On September 30, 2014, we entered into the Eighth Amendment to our Senior Credit Agreement (the Eighth Amendment). The Eighth Amendment increased the borrowing base under our Senior Credit Agreement to $1.05 billion. On March 21, 2014, we entered into the Seventh Amendment to our Senior Credit Agreement (the Seventh Amendment). The Seventh Amendment provided us additional flexibility under the interest coverage test by modifying the minimum Interest Coverage Ratio to be 2.0 to 1.0 for any fiscal quarter ending on or before December 31, 2014.
HK TMS, LLC Preferred Stock Issuance
On June 16, 2014, we entered into a transaction with funds and accounts managed by affiliates of Apollo Global Management, LLC (Apollo) pursuant to which HK TMS, LLC (HK TMS), our subsidiary which holds our acreage in Mississippi and Louisiana that we believe is prospective for the Tuscaloosa Marine Shale (TMS), initially sold 150,000 preferred shares in exchange for $150 million and the right to overriding royalty interests in future wells. HK TMS does not participate in our Senior Credit Agreement and is not a guarantor of any of our senior notes.
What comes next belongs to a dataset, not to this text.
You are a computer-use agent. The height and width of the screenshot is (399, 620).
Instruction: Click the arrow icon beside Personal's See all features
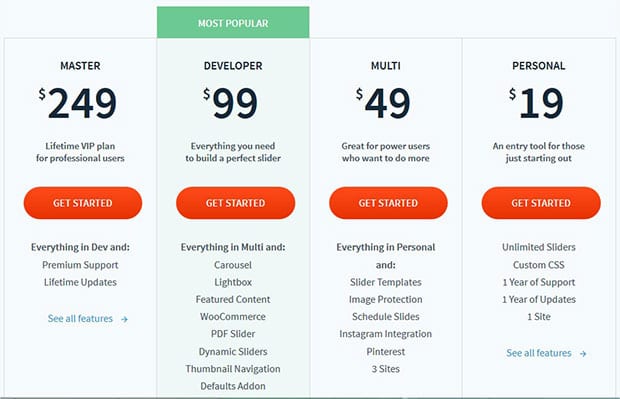click(x=583, y=354)
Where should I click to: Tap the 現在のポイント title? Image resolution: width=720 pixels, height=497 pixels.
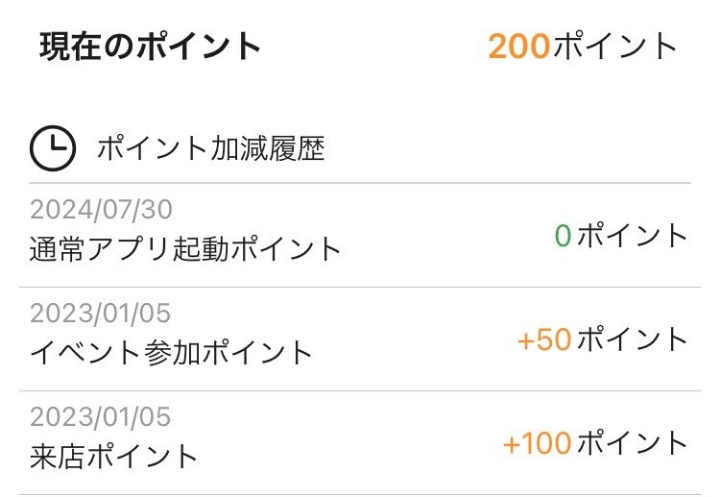[x=150, y=47]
Divestiture of East Texas Assets
On May 9, 2014, we completed the divestiture of certain non-core assets in East Texas (the East Texas Assets) to a privately-owned company for a total purchase price of $424.5 million after closing adjustments for (i) operating expenses, capital expenditures and revenues between the effective date and the closing date, (ii) title and environmental defects, and (iii) other purchase price adjustments customary in oil and gas purchase and sale agreements. As of December 31, 2013, estimated proved reserves associated with the East Texas Assets, were approximately 16.3 MMBoe. Production from the East Texas Assets averaged approximately 3,700 Boe/d during the first quarter of 2014. The effective date of the transaction was April 1, 2014. Proceeds from the sale were recorded as a reduction to the carrying value our full cost pool with no gain or loss recorded.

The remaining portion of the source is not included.